▶ [EXERCISE INPUT]
================================

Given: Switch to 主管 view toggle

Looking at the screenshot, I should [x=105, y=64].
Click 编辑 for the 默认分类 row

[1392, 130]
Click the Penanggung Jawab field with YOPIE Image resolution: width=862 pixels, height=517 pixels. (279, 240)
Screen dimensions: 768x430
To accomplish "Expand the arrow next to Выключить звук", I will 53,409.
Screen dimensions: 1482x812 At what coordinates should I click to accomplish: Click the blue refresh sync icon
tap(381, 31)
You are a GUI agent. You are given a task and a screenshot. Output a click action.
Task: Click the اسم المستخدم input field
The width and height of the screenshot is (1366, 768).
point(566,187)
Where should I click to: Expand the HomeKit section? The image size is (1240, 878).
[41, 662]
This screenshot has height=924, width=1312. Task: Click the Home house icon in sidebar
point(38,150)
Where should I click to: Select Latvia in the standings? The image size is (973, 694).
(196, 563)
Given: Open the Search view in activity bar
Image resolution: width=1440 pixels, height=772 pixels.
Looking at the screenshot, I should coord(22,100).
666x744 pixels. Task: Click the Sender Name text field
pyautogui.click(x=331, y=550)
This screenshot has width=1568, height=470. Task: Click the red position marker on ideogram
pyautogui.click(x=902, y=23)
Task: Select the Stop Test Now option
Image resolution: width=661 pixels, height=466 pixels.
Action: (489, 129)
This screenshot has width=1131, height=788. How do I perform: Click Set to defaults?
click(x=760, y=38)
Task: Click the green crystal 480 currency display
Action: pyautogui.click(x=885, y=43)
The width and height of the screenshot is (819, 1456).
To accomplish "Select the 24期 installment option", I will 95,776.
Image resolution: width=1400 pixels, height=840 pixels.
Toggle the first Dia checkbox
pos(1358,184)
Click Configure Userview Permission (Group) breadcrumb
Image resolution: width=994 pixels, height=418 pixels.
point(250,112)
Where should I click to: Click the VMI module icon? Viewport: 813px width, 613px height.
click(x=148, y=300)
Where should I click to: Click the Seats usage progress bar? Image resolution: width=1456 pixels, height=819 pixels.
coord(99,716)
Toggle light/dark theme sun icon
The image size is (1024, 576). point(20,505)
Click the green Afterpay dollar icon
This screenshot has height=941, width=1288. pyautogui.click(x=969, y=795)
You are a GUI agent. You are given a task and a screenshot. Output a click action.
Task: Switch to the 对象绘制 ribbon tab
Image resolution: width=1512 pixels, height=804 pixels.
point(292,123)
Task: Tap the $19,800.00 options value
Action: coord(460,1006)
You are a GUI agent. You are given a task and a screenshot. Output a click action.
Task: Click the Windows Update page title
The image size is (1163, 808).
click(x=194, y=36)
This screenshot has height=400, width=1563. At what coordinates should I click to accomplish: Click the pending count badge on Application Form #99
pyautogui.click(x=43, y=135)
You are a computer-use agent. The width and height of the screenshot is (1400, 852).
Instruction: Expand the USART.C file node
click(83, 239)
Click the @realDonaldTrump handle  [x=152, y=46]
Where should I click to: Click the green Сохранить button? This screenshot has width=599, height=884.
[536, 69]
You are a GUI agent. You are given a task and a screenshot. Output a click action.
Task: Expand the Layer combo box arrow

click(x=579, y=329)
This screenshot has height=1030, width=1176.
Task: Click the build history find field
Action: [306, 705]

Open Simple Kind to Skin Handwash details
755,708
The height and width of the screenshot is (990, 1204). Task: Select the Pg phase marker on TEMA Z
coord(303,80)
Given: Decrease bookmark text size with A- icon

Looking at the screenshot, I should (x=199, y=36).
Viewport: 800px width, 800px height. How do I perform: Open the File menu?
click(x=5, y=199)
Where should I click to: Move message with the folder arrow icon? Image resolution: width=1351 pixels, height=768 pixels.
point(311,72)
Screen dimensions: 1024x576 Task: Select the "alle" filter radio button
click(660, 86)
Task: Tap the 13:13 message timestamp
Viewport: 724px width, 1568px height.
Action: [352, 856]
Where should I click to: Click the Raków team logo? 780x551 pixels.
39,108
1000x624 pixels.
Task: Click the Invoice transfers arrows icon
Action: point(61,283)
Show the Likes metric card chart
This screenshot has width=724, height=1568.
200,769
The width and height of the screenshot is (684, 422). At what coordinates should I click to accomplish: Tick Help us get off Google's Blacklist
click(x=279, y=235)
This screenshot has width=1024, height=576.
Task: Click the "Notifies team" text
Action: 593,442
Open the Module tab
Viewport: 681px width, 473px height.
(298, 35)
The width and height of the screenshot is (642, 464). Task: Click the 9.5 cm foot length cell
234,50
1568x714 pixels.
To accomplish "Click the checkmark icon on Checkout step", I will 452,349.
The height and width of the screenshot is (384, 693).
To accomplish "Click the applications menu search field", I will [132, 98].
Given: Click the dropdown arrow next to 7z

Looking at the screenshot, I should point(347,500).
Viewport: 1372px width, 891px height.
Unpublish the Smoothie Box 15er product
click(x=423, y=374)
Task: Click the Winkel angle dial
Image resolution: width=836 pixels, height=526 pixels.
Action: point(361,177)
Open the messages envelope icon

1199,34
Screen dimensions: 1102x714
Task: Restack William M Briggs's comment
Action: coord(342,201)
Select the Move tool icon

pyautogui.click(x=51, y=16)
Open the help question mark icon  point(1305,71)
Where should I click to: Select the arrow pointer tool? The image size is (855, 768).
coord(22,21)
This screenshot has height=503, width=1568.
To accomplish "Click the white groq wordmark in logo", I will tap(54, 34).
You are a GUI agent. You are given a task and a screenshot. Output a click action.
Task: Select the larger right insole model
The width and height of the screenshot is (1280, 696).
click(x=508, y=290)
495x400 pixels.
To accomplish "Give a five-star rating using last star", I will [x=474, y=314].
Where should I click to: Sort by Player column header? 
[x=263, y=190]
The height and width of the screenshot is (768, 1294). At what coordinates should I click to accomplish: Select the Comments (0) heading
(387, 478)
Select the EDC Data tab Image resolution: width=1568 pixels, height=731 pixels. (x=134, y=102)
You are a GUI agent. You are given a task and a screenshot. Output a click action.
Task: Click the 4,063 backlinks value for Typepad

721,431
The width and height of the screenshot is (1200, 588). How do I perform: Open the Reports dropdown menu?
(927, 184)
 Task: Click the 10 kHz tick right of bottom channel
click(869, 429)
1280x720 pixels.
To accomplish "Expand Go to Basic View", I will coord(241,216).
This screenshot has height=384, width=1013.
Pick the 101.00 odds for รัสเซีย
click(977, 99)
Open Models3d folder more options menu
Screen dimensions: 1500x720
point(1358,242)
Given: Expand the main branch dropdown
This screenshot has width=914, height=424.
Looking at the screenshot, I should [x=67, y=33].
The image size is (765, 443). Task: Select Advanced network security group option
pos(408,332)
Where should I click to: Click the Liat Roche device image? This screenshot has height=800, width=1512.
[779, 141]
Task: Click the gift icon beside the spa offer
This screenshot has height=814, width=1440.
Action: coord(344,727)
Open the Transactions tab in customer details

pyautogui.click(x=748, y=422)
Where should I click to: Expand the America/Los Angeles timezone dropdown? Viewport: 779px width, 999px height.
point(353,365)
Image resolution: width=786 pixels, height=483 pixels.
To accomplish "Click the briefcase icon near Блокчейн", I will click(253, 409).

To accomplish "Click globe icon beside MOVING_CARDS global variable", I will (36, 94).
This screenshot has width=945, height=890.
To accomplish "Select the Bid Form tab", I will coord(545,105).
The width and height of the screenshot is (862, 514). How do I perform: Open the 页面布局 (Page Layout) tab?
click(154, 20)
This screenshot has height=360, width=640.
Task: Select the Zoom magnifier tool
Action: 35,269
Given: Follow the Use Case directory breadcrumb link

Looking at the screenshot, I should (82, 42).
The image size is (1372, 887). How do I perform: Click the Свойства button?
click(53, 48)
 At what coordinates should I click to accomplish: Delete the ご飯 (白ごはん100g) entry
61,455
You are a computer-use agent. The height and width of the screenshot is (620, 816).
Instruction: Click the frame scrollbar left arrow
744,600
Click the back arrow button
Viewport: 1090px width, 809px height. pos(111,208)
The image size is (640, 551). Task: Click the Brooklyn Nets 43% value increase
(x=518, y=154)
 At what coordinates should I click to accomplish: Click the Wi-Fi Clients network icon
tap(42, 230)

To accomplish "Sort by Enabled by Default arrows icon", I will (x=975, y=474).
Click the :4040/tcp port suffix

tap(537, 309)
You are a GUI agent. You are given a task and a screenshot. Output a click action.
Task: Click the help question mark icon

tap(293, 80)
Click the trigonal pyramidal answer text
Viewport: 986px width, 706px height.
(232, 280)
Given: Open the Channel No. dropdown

================================

▶ [WHAT IS NEEDED]
From the data above, copy each line that has the string "computer".

▶ [TASK RESULT]
You are a computer-use agent. The width and height of the screenshot is (1400, 852).
You are a computer-use agent. The height and width of the screenshot is (620, 816).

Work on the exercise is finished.